Let’s look an example.
Let’s say you’re inputting an image which is 32 by 32 by 3, so it’s an RGB image and maybe you’re trying to do handwritten digit recognition. Let’s throw the neural network to do this.
What I’m going to use in this slide is inspired, it’s actually quite similar to one of the classic neural networks called LeNet-5, which is created by Yann LeCun many years ago.
When people report the number of layers in a neural network usually people just record the number of layers that have weight, that have parameters. The pooling layer only have a few hyperparameters, so I’m going to treat that as Layer 1.
The fully connected layer is just like the single neural network layer.
how to choose these types of hyperparameters?
One common guideline is to actually not try to invent your own settings of hyperparameters, but to look in the literature to see what hyperparameters you work for others.

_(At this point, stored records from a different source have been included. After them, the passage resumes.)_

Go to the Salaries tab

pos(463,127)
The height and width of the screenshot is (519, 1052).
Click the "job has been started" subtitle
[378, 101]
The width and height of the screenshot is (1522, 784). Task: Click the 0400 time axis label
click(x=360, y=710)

And to just choose an architecture that has worked well for someone else, and there’s a chance that will work for your application as well.
some more details
Notice:
- The max pooling layers don’t have any parameters.

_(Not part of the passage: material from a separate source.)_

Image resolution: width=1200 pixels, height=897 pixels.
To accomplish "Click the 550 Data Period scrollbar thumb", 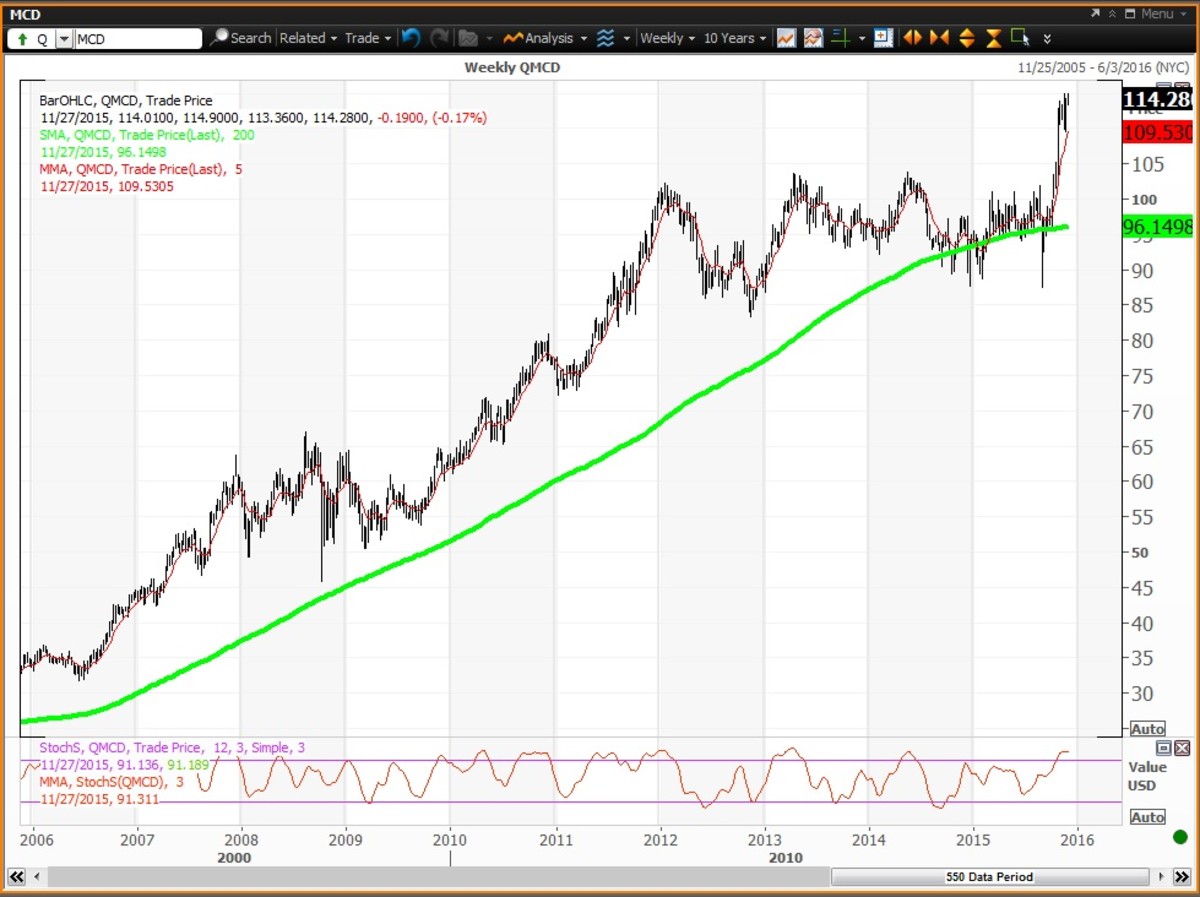I will click(x=988, y=877).
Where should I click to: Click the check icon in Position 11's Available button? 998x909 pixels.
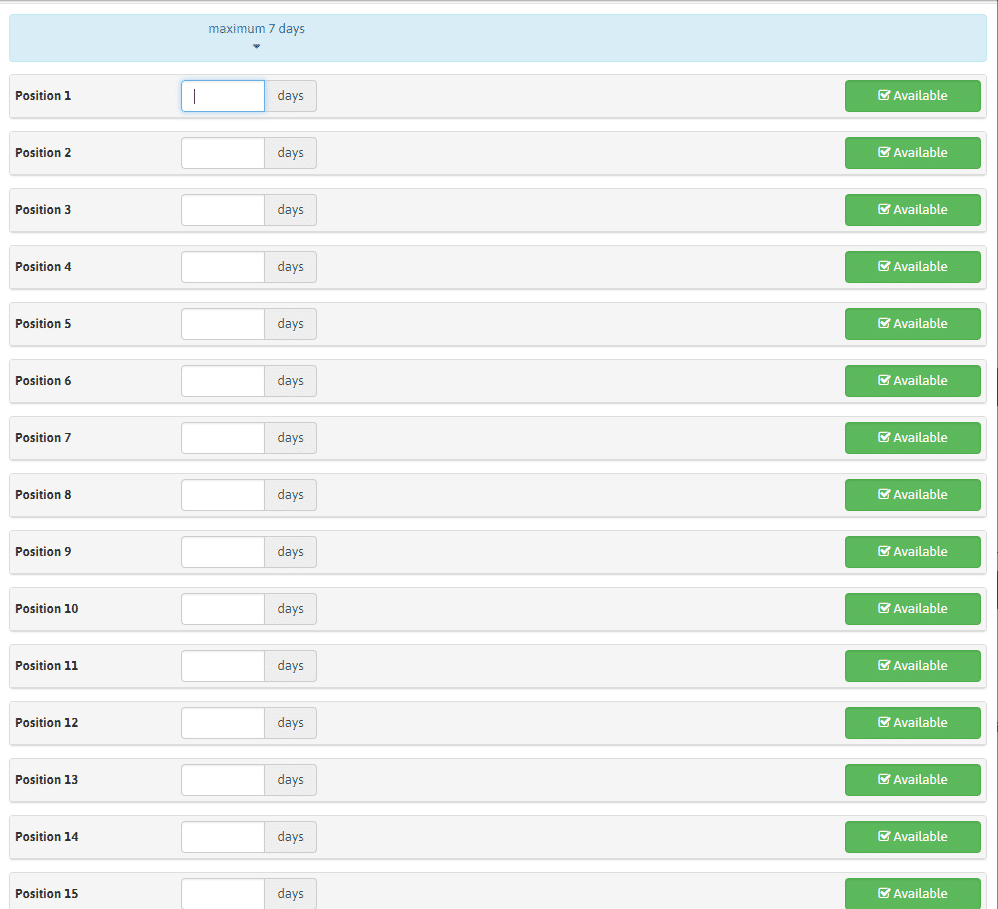click(884, 666)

- The conv layers tend to have relatively few parameters.
- The activation size tends to maybe go down gradually as you go deeper in the neural network. if it drops too quickly, that’s usually not great for performance as well.
- CONV1 have 8 filters, so #parameters = (5 * 5 + 1) * 8 = 208
CONV2 have 16 filters, so #parameters = (5 * 5 + 1) * 16 = 416
FC3 #parameters = 400 * 120 + 1 = 48001
FC4 #parameters = 120 * 84 + 1 = 10081
a lot of onvolutional neural networks have properies or have patterns similar to these.
¶Why convolutions?
- why convolutions are so useful when you include them in your neural networks
- how to put convolutions and neural networks together or say how to train a convolutional neural network when you have a label training set
There are two main advantages of convolutional layers over just using fully connected layers and the advantages are parameter sharing and sparsity of connections.

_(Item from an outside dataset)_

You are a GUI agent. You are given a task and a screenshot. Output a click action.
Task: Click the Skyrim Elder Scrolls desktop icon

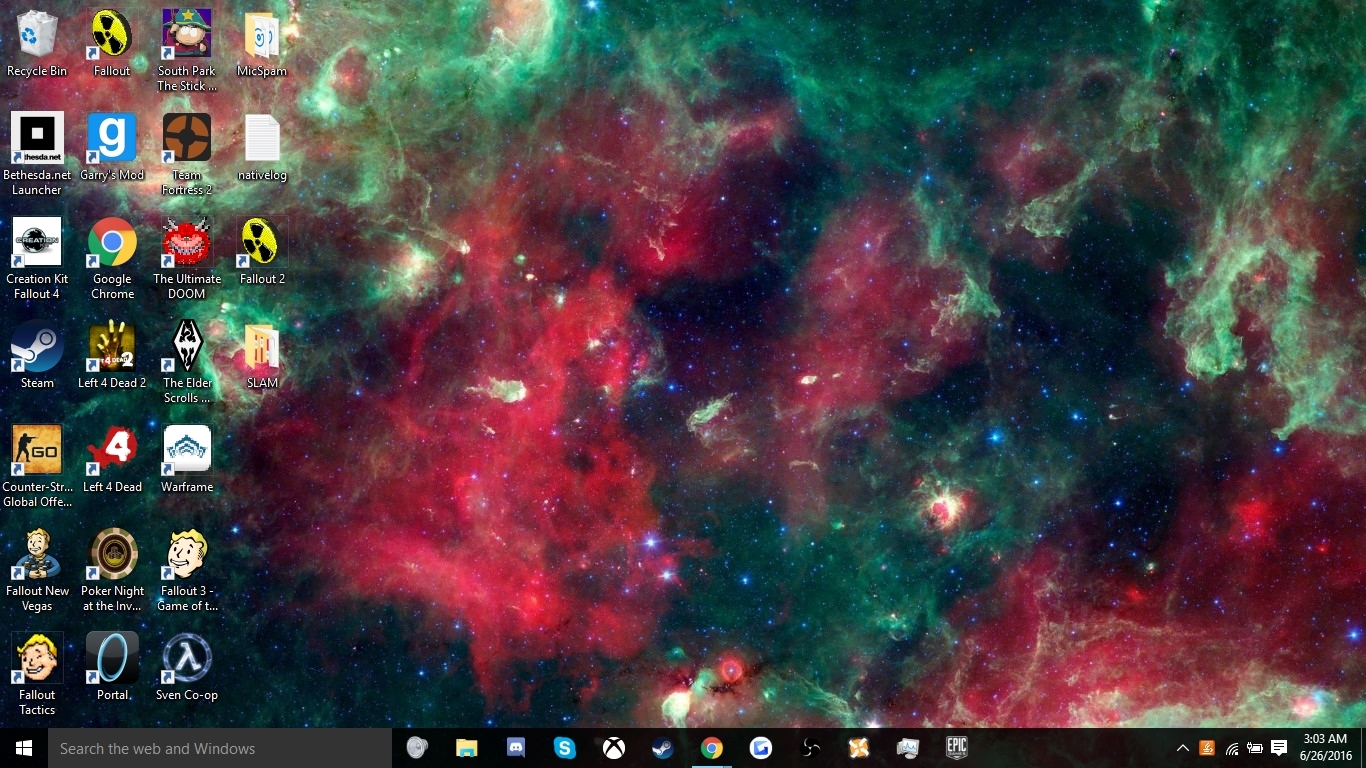point(187,362)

convolutional layers : small parameters : parameter sharing and sparsity of connections
how to train:
use gradient descent or other algorithm to optimize parameters to reduce the cost function
¶Yann LeCun interview
Part of the interview
Andrew Ng : What advice do you have for someone wanting to get involved in the AI, break into AI?
Yann LeCun : Hhh, I mean, it’s such a different world now, than when it was when I got started. But I think what’s great now is it’s very easy for people to get involved at some level, the tools that are available are so easy to use now, in terms of whatever. You can have a run through on the cheap computer in your bedroom, and basically train your conventional net or your current net to do whatever, and there’s a lot of tools. You can learn a lot from online material about this without… it’s not very onerous. So you see high school students now playing with this right? Which is kind of great, I think and they certainly are growing interest from the student population to learn about machine learning and AI and it’s very exciting for young people and I find that wonderful I think. So my advice is, if you want to get into this, make yourself useful. So make a contribution to an open source project, for example. Or make an implementation of some standard algorithm that you can’t find the code of online, but you’d like to make it available to other people. So take a paper that you think is important, and then reimplementation the algorithm, and, then put it open source package, or contribute to one of those open source packages. And if the stuff you write is interesting and useful, you’ll get noticed. Maybe you’ll get a nice job at a company you really wanted a job at, or maybe you’ll get accepted in your favorite PhD program or things like this. So I think that’s a good way to get started.